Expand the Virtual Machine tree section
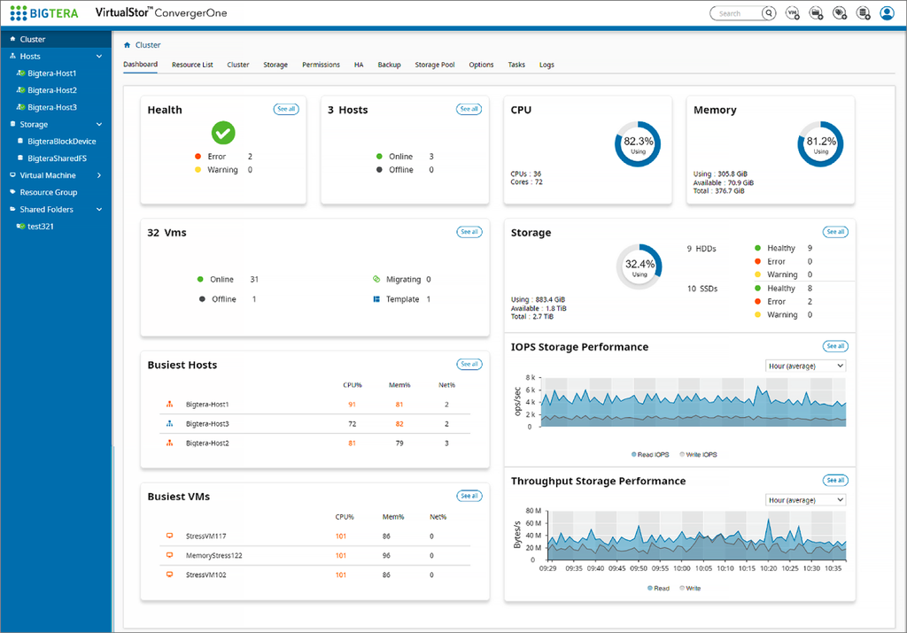The height and width of the screenshot is (633, 907). pos(99,175)
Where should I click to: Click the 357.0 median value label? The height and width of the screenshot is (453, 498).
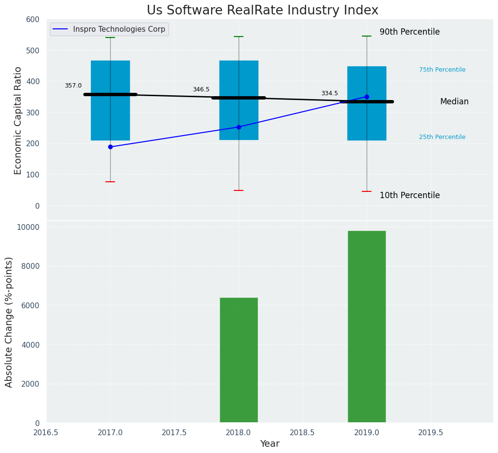point(73,86)
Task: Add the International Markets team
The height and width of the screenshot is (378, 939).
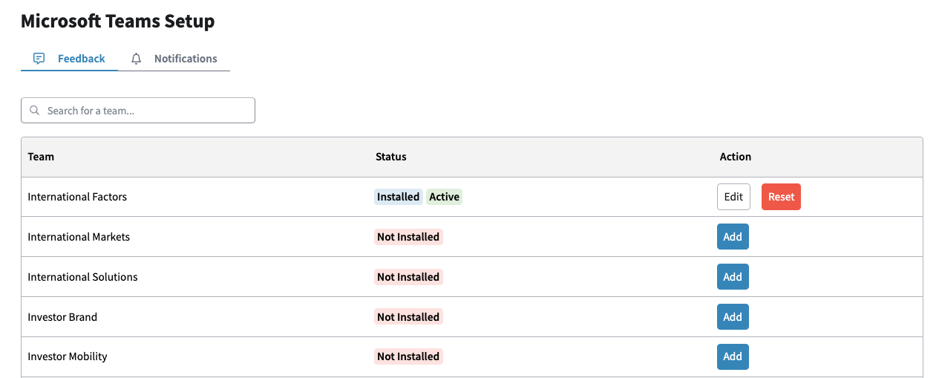Action: tap(733, 237)
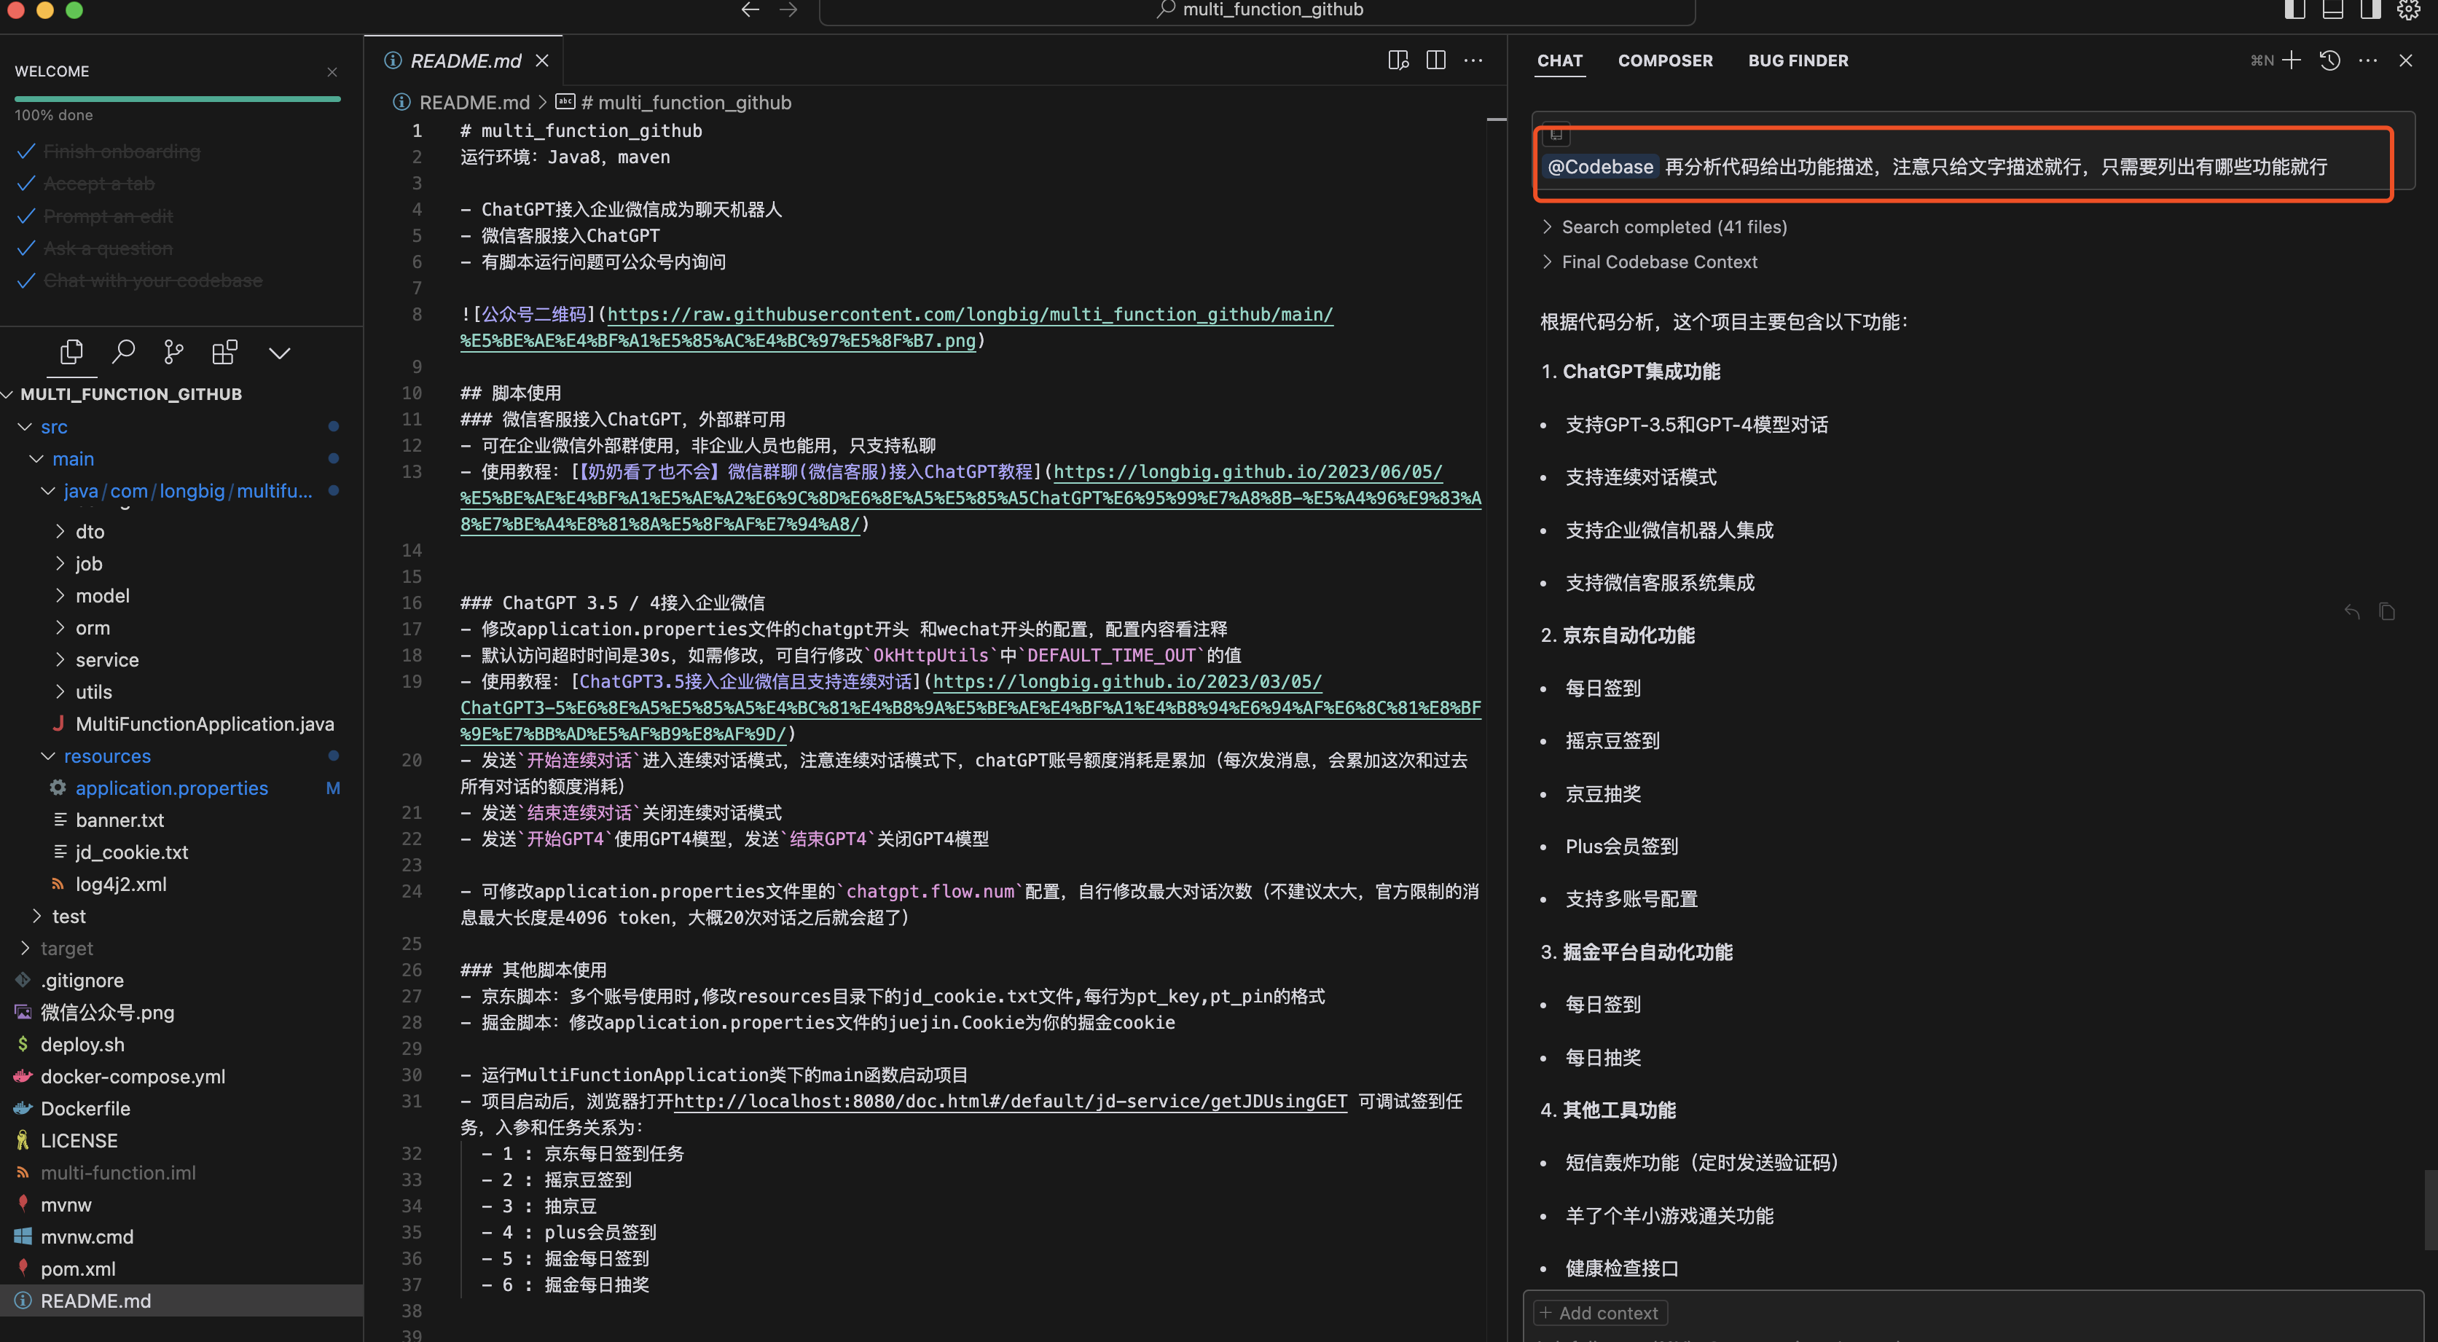This screenshot has width=2438, height=1342.
Task: Click the open preview to the side icon
Action: point(1398,61)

—————

◆ **Work to complete**: Report each line of the records that contains the string "Click", treating uppercase and lowercase letters as distinct.

◆ **Solution to the exercise**:
Where should I click to: Click the 357.0 median value label? The height and width of the screenshot is (453, 498).
Task: Click the open preview to the side icon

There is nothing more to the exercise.